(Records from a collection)
┄┄┄┄┄┄
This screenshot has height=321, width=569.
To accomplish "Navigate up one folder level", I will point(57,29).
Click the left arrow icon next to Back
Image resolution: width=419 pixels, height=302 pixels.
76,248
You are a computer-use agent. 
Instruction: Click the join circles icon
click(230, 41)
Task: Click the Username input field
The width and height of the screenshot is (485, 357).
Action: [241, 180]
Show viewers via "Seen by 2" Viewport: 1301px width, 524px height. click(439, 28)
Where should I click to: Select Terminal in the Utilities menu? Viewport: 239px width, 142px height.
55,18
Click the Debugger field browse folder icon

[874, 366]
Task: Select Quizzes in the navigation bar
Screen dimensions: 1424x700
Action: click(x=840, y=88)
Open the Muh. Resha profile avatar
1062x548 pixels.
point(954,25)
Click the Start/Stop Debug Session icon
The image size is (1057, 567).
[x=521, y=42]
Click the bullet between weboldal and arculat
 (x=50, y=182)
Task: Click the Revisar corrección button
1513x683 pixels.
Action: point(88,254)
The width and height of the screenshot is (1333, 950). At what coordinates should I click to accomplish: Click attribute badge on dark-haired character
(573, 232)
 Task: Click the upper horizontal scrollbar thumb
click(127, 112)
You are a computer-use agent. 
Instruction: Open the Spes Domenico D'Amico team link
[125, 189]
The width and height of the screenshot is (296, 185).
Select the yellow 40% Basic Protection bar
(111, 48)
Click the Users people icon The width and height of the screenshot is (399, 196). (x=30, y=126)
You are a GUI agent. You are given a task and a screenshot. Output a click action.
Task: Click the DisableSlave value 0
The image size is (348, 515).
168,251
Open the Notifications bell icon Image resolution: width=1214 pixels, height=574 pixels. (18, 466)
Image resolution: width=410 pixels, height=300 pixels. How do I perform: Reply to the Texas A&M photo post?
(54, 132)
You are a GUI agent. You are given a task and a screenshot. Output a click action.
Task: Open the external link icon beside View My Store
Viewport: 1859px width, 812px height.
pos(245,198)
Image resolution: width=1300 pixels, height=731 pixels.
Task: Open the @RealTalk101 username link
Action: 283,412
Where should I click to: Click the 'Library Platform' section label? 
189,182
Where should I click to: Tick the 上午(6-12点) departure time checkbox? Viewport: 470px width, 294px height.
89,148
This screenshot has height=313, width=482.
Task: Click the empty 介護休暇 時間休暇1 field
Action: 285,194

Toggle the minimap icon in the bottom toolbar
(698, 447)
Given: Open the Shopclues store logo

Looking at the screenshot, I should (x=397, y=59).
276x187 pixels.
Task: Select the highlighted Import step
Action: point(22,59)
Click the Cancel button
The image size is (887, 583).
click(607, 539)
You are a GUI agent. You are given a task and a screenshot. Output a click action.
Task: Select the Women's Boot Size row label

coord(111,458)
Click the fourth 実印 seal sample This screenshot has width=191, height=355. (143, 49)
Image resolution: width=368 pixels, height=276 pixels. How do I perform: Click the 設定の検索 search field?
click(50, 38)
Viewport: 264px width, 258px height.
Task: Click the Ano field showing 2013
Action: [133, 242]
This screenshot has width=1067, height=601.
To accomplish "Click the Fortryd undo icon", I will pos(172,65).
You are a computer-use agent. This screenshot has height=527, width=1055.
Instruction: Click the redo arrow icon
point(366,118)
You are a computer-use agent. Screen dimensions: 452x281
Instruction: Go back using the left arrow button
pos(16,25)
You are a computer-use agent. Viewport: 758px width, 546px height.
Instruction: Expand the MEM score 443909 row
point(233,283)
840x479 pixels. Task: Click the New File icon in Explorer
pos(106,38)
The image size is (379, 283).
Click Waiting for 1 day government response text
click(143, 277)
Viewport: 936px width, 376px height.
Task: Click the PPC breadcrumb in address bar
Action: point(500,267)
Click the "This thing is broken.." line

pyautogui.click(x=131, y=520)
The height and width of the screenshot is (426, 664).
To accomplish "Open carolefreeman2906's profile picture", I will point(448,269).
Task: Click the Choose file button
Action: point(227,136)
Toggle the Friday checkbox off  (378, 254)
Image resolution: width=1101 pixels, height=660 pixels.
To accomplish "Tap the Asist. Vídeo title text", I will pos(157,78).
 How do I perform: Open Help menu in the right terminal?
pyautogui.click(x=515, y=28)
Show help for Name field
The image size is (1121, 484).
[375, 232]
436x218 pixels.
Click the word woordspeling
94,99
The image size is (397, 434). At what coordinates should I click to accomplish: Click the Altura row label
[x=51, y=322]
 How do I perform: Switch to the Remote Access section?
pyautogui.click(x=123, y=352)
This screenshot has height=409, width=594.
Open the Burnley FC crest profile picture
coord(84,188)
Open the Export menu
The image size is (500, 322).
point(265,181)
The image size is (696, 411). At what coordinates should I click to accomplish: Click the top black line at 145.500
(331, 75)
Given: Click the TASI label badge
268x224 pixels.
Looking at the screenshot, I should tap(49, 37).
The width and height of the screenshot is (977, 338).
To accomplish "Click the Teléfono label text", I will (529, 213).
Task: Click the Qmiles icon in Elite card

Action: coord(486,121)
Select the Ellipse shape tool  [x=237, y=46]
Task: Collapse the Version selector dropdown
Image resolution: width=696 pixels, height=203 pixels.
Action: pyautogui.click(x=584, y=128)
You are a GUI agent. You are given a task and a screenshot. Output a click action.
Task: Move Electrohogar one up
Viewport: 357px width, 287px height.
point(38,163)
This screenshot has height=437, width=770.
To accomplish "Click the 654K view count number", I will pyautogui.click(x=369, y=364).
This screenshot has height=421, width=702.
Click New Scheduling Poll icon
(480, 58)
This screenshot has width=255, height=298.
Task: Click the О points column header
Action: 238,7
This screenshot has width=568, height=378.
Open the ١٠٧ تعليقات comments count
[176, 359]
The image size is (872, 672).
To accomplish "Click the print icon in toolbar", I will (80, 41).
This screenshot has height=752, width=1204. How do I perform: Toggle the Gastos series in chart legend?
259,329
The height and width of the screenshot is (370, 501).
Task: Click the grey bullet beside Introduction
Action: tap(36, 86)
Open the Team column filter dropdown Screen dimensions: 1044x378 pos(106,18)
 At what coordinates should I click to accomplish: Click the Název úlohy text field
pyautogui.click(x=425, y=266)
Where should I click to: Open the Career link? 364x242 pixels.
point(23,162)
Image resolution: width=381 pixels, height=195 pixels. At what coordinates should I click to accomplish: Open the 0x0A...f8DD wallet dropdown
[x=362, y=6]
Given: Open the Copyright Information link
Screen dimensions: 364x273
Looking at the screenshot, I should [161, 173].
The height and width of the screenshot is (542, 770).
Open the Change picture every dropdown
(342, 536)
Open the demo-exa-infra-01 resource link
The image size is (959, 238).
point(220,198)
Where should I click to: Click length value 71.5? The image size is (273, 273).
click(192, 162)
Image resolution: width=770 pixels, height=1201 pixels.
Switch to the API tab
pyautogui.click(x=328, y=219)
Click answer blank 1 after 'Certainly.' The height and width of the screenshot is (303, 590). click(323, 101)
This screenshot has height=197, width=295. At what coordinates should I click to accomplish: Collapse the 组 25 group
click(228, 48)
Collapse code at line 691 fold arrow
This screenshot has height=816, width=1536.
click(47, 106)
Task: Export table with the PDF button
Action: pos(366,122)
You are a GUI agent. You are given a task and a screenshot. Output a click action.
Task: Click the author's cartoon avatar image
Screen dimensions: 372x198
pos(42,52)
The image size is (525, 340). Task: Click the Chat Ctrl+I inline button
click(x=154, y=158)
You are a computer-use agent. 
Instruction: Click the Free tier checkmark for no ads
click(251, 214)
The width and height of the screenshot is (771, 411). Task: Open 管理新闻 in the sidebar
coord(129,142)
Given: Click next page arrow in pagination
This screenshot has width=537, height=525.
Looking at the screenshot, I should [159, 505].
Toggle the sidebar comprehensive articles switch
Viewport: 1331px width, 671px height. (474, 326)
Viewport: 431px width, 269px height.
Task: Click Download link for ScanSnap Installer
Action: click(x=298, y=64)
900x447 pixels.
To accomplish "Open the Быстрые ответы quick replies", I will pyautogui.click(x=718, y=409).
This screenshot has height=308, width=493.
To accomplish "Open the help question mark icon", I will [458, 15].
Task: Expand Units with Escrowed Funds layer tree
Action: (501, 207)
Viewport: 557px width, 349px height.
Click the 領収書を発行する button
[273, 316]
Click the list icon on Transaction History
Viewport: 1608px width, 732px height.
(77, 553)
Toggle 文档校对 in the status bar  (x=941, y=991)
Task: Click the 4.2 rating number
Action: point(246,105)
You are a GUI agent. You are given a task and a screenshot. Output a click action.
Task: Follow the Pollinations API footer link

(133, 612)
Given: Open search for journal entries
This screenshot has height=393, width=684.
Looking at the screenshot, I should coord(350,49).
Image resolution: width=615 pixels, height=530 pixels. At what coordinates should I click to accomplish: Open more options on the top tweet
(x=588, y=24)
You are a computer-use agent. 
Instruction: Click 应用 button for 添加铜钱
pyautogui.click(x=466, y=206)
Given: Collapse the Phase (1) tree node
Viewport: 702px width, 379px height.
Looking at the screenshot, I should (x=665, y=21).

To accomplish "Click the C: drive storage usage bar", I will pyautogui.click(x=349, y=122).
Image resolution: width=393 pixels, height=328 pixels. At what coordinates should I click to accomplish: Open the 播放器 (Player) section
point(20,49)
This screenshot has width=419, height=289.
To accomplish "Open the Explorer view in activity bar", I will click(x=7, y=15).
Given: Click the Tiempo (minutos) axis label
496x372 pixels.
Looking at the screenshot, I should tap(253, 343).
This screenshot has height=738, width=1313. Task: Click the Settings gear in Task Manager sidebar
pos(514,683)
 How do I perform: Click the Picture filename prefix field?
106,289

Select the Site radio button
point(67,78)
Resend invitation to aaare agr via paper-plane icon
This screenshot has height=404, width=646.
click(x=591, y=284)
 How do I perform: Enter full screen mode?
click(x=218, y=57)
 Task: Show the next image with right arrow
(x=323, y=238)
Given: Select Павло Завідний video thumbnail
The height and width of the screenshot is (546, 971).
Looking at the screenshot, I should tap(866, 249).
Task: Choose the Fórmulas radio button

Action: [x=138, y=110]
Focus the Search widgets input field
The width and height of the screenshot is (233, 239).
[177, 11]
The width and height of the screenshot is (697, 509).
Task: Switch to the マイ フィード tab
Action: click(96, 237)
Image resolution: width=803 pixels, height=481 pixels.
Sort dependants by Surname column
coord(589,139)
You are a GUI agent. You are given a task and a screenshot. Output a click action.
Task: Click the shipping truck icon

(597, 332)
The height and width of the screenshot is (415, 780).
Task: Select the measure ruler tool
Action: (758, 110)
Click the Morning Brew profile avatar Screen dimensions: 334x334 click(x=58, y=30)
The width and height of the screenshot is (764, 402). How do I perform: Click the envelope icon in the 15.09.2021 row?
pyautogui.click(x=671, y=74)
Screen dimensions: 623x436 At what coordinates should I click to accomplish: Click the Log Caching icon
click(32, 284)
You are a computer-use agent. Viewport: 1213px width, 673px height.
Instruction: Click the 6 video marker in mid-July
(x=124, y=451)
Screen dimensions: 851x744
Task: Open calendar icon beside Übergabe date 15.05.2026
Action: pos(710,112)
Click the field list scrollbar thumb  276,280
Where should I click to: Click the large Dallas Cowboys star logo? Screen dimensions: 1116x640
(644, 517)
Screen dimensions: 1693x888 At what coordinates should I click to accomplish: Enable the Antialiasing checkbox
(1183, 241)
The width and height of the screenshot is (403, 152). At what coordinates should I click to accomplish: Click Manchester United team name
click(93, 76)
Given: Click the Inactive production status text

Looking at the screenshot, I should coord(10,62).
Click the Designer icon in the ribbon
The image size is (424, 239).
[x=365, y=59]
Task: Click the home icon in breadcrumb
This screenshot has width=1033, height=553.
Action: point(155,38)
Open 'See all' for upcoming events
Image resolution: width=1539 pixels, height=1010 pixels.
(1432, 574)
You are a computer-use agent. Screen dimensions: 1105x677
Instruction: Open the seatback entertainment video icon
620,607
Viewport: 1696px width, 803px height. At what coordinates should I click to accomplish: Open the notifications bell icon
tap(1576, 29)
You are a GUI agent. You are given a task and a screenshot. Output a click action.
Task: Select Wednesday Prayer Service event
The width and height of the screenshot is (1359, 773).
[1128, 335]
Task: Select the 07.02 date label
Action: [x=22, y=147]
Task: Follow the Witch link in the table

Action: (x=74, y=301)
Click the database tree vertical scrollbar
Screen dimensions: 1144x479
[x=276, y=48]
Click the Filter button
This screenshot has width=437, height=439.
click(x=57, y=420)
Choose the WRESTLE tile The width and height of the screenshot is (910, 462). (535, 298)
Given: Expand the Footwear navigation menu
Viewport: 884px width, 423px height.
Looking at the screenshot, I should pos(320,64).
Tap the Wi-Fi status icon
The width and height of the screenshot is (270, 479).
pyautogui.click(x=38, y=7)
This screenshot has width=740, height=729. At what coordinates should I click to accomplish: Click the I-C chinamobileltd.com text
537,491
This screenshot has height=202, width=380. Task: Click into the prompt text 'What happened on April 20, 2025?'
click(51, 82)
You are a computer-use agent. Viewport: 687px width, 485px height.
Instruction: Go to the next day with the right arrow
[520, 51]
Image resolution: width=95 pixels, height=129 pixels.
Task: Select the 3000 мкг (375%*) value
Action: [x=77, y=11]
┄┄┄┄┄┄
THE TASK —
Here the output must be the lines above from the line with "Select the Site radio button" to the line with "Image resolution: width=803", both included, duplicated word for word and nothing else.

PROBLEM SOLUTION —
Select the Site radio button
point(67,78)
Resend invitation to aaare agr via paper-plane icon
This screenshot has height=404, width=646.
click(x=591, y=284)
 How do I perform: Enter full screen mode?
click(x=218, y=57)
 Task: Show the next image with right arrow
(x=323, y=238)
Given: Select Павло Завідний video thumbnail
The height and width of the screenshot is (546, 971).
Looking at the screenshot, I should tap(866, 249).
Task: Choose the Fórmulas radio button

Action: [x=138, y=110]
Focus the Search widgets input field
The width and height of the screenshot is (233, 239).
[177, 11]
The width and height of the screenshot is (697, 509).
Task: Switch to the マイ フィード tab
Action: click(96, 237)
Image resolution: width=803 pixels, height=481 pixels.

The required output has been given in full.